* TASK BRIEF
Using the passage below on the land snail survey of Santa Rosa Island, explain in one to three sentences how large non-native mammals can affect snail populations.

* SOURCE PASSAGE
----------

Pearce collecting snails at Carrington Point
Pearce collecting snails at Carrington Point on Santa Rosa Island, California. San Miguel Island is visible in the distance. (Photo by Charles Drost.)

by Tim Pearce

Islands often contain peculiar species, including some that are endemic (found only there). Tim Pearce, Assistant Curator of the Section of Mollusks at Carnegie Museum of Natural History, spent five days with two other researchers surveying the land snails of Santa Rosa Island, one of the California Channel Islands. This survey is part of a larger project, funded by the National Park Service, to understand the land snails of the California Borderlands.

The researchers braved spiny vegetation and strong winds (sometimes pebbles became airborne) to find at least three new land snail records for the island among the dozen or so species they found. Several species found are endemic to the California Channel Islands. Further scrutiny of the finds will reveal whether any species are endemic to just Santa Rosa Island or possibly new to science.

Snails were often surprisingly difficult to find, which might reflect recent disturbance history of the island. The last of the large non-native mammals (goats, sheep, pigs, cattle, deer, and elk) were removed from the island in 2013. These animals can impact snail populations through trampling and more importantly by eating vegetation, changing it from forest to grassland. This study provides a baseline to inform future investigation of how snail faunas recover after disturbance.

Timothy A. Pearce, PhD, is the head of the mollusks section at Carnegie Museum of Natural History. Museum employees are encouraged to blog about their unique experiences and knowledge gained from working at the museum.

----------

* RECORDS
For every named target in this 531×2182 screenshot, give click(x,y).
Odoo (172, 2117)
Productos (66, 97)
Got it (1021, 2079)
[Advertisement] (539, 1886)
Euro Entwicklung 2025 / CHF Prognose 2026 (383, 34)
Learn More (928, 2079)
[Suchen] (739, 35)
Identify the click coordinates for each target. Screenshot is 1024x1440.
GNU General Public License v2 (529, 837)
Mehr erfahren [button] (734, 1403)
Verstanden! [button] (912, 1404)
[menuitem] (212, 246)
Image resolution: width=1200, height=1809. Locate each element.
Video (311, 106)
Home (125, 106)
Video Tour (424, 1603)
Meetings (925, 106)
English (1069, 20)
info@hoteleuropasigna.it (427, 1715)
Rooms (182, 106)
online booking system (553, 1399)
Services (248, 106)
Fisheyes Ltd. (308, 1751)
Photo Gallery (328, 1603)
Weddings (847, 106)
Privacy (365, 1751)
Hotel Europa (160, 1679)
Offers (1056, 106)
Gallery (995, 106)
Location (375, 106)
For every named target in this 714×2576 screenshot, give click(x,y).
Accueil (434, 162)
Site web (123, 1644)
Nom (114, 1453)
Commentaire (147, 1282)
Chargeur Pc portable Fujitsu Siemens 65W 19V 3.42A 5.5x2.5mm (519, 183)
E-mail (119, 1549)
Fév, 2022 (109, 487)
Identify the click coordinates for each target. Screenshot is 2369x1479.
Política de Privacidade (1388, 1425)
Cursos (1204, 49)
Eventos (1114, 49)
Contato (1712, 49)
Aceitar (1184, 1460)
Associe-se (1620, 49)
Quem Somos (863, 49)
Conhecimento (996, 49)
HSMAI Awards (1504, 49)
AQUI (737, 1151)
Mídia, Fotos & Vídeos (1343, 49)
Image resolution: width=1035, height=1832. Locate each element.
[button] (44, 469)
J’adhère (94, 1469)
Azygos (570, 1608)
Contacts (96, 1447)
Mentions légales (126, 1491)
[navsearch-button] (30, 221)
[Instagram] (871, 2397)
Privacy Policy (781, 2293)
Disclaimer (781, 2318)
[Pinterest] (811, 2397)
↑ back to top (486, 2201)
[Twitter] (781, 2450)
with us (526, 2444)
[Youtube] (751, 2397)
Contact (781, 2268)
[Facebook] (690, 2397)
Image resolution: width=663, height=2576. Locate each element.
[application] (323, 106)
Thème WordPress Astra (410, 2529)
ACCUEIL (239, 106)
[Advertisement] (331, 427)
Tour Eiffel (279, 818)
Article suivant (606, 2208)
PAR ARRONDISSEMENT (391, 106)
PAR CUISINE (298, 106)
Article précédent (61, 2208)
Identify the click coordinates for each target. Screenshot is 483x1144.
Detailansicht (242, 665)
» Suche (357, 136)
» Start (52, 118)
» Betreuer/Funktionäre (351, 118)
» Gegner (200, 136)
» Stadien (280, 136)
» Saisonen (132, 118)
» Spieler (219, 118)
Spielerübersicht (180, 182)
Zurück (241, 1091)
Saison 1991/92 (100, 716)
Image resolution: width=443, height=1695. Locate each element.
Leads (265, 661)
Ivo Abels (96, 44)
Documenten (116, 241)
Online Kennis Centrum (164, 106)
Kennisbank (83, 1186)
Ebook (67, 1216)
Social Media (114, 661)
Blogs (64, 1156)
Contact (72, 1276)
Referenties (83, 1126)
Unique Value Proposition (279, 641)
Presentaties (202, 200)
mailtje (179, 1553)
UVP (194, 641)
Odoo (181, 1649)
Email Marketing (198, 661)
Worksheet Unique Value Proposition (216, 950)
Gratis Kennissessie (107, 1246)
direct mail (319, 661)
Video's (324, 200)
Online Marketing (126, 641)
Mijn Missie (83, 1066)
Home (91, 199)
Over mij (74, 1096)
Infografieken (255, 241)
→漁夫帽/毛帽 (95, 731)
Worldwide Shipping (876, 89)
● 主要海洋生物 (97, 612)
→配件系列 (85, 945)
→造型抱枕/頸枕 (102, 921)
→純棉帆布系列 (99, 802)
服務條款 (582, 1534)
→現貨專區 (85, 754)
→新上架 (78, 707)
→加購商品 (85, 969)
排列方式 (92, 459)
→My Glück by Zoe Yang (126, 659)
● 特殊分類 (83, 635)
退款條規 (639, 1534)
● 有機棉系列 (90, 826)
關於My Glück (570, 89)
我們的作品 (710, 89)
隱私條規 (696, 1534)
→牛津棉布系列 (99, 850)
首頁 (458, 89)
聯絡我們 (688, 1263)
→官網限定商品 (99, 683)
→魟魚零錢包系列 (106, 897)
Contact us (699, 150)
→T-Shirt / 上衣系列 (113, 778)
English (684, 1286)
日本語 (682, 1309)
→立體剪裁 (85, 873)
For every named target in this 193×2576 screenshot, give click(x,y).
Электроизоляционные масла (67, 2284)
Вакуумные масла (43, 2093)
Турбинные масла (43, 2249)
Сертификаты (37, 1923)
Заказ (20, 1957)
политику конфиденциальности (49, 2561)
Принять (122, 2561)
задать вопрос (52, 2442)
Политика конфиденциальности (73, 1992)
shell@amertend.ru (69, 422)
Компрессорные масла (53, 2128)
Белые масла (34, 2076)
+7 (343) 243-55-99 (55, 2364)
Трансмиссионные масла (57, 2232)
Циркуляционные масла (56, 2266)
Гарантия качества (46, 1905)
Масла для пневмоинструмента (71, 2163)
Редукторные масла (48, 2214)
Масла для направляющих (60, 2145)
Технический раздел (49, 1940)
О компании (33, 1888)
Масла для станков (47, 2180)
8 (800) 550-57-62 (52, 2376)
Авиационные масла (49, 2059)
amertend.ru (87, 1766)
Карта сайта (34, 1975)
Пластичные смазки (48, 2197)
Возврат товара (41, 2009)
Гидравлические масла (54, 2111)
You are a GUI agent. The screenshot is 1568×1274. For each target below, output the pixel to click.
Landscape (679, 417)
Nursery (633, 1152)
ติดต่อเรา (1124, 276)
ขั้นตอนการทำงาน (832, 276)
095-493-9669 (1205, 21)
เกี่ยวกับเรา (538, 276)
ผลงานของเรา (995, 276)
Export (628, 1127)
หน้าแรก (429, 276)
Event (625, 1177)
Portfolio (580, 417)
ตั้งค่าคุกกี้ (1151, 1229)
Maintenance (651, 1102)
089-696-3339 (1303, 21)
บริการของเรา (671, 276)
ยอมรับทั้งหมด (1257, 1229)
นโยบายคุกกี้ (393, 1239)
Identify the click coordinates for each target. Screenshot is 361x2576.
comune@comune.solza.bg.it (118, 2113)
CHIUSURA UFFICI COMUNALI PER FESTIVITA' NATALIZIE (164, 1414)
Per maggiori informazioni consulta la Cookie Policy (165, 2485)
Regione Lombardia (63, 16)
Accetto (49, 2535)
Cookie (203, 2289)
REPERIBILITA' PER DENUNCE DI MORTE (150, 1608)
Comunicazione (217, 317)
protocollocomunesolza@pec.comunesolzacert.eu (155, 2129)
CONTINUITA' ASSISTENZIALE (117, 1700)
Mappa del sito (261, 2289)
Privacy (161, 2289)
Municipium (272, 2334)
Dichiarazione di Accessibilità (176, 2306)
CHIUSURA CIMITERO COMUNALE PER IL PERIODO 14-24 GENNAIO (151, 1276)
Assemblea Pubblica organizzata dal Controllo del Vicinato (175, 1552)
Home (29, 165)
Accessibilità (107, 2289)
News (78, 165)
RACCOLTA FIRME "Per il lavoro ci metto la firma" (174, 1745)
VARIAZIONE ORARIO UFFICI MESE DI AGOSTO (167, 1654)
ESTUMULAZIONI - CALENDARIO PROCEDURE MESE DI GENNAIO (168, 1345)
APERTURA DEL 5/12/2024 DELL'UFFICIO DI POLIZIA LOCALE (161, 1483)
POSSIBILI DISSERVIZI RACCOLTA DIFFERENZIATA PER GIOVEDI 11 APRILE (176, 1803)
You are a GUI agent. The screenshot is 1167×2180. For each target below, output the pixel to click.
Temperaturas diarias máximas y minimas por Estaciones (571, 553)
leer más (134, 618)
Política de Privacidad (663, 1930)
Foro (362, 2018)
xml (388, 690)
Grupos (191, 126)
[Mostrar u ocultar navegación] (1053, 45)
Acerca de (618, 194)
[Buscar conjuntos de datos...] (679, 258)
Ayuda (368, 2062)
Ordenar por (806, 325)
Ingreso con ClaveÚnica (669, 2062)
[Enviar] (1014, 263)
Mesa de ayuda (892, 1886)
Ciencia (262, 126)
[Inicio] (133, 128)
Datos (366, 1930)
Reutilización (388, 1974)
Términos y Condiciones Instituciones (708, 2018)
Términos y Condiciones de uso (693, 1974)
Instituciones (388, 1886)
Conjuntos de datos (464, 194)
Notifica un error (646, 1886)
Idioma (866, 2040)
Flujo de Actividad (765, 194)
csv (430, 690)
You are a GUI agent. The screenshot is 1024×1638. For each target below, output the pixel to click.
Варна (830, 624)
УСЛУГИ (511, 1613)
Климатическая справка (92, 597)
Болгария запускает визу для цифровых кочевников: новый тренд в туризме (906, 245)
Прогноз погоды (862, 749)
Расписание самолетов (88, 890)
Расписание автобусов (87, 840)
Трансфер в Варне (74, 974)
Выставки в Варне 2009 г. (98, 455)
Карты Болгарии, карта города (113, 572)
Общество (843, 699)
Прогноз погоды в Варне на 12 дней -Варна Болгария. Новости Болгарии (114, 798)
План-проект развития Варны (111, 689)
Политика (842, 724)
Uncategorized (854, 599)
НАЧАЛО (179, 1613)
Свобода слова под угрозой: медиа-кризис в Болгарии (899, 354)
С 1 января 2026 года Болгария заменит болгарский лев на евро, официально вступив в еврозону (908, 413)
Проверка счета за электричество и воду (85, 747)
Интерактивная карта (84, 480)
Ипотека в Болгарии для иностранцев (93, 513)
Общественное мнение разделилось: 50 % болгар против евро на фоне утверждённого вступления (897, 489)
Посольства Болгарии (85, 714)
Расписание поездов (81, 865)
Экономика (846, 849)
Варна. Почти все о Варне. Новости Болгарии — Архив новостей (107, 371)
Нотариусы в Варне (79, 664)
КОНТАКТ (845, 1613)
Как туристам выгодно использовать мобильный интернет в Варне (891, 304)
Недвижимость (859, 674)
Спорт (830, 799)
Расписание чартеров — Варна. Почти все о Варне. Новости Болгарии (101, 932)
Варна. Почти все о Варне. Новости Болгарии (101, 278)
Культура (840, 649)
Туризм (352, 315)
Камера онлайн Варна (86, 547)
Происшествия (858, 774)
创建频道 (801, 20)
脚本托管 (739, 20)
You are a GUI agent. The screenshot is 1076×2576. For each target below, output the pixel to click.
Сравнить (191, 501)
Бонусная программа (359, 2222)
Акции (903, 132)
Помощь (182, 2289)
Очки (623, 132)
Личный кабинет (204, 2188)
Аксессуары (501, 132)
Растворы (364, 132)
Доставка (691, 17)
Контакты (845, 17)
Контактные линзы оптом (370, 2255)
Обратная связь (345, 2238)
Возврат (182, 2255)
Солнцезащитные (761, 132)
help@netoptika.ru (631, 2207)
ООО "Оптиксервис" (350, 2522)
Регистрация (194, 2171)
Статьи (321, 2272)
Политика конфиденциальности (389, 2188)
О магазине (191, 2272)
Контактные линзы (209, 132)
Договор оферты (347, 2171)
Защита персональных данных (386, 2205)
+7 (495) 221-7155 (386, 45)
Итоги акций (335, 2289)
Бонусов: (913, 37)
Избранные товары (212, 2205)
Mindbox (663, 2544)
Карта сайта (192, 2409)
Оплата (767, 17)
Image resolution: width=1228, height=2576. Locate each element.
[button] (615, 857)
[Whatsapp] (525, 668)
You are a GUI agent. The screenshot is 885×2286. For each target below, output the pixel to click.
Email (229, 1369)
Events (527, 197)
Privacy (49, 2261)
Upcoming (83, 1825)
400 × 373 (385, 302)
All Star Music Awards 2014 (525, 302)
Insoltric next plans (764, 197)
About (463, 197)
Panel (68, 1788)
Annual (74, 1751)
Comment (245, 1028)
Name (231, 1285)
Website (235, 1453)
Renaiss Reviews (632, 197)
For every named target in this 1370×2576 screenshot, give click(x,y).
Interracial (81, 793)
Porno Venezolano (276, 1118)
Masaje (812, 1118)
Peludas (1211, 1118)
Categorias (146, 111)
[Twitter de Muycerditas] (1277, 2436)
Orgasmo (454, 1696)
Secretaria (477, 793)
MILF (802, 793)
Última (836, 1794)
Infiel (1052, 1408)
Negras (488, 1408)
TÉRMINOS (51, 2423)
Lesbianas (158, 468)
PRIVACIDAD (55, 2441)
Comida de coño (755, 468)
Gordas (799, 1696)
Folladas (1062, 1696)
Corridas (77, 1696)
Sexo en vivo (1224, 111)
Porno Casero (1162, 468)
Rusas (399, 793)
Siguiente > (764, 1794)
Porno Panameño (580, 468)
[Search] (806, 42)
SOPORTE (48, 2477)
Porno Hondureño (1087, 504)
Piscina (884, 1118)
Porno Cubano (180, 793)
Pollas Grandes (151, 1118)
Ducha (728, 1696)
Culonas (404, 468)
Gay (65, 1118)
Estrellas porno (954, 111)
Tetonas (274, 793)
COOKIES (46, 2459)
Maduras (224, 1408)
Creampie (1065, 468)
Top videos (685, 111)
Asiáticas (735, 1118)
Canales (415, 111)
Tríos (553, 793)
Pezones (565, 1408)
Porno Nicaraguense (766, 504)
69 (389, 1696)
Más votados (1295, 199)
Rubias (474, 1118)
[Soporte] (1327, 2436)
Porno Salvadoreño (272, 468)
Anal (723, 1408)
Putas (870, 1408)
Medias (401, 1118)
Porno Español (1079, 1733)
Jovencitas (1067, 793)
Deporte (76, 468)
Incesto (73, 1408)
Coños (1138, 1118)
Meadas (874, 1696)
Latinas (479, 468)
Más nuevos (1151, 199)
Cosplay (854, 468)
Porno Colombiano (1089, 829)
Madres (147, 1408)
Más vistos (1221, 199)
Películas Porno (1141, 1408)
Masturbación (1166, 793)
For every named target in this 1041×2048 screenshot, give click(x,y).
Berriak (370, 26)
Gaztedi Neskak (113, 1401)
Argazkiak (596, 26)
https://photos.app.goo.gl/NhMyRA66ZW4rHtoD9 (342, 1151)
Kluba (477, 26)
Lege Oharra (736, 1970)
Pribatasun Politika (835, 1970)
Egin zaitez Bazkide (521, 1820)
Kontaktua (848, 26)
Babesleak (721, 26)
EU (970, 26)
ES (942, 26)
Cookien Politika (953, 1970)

----------

* YOUR SOLUTION
They can affect snail populations by trampling them. More importantly, they eat vegetation, which changes the habitat from forest to grassland.